What I should have said is that your argument is based on the long-lived belief that M=mB is an equation (or identity) of strategic importance in the analysis of banking and the banking sector’s macroeconomic implications, usually disregarding the liability structure (M&M-theorems). Let me use the example in your post:
Base money B is a gold stock, but the public prefers to hold “bank-created money” M. I assume that banks issue no notes, so M measures deposits. The reserve ratio is defined by equation (1) of your post, i.e., M=R(1/r), where R is the level of reserves. Given that the public doesn’t demand gold, “the supply of bank reserves is always equal to the supply of basic money”, i.e. R=B, so (1′) M=B(1/r) with 1/r=m.

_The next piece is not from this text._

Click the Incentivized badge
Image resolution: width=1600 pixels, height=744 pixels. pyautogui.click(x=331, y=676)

At least since Keynes (in the Tract) and Fisher used this logic to integrate fractional reserve banking into the quantity theory (QT), equation (1′) (or 1) is chosen to determine M. Let’s lump (1′) into the quantity equation, like Keynes and Fisher did … B(1/r)V=PY … and gone are the deposits, which reveals that they don’t have a live of their own: they are fully explained by B and r (optimized or not).

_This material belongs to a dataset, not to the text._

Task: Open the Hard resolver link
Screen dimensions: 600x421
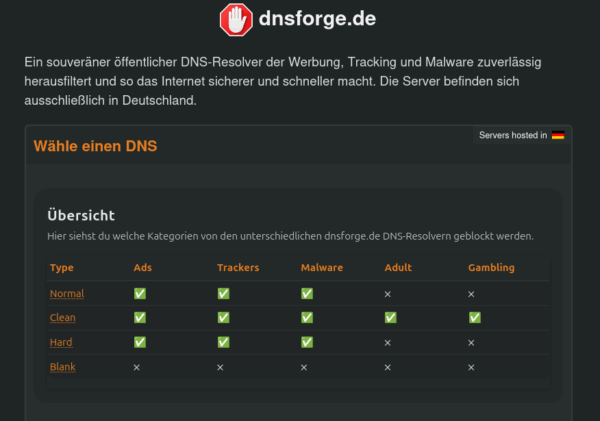Action: (62, 342)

For the sake of the argument, let us also assume that Y is fixed at the full-employment level. Then, and increase in B or a decrease in r increases the price level … the hot-potato effect. Specifically, a decrease in r implies credit expansion financed by money out of thin air, deposits. The excess supply of such transaction money implies an excess demand for commodities, driving up the price level to ensure market clearing. Both, the young Keynes and Fisher argued that changes in r induce business-cycle effects. Keynes used momentum effects to show that the QT-prediction may not hold (the Keynes-Cagan effect).

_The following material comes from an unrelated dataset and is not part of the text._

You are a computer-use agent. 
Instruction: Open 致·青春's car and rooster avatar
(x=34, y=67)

This is the view I critizise. And I think this is a fair description of the model outlined in your post. Here is the first of your two questions: “To what extent have historical money-fueled booms been associated, not with growth in the supply of either commodity money or central-bank supplied bank reserves, but with declining banking system reserve ratios?” …. clearly, I have identified the two drivers of deposits in my example.
This view treats deposits like yieldless cash, thereby artifically fixing prices (zero yield). Unsurprisingly, if one presumes perfect substitutionality, the model predicts that deposits behave like base money: they induce a real-balance effect …. simply because the interest rate is arbitrarily fixed.
With respect to the Law of Reflux: OK, if it isn’t the Law of Reflux, I don’t understand the argument:
“… a deposit made at one bank involves a corresponding withdrawal of funds from another bank, as when the deposited sum takes the form of a check. In that case, the process of deposit expansion that Block and Garschina describe will have as its counterpart a like process of deposit destruction, where the ultimate result (assuming the simple case in which all banks maintain the same, given reserve ratio) is an unchanged total money stock, with the only actual change consisting of a change in the distribution of bank deposits among the various banks.”
The view you critizise assumes a sectoral credit expansion financed by new inside money. If there is no compensating loan repayment (or price level adjustment as the currency school would insist), how can an interbank transfer of deposit be of help? Some non-bank must increase its net financial position (the ultimate creditor), or nominal income must adjust.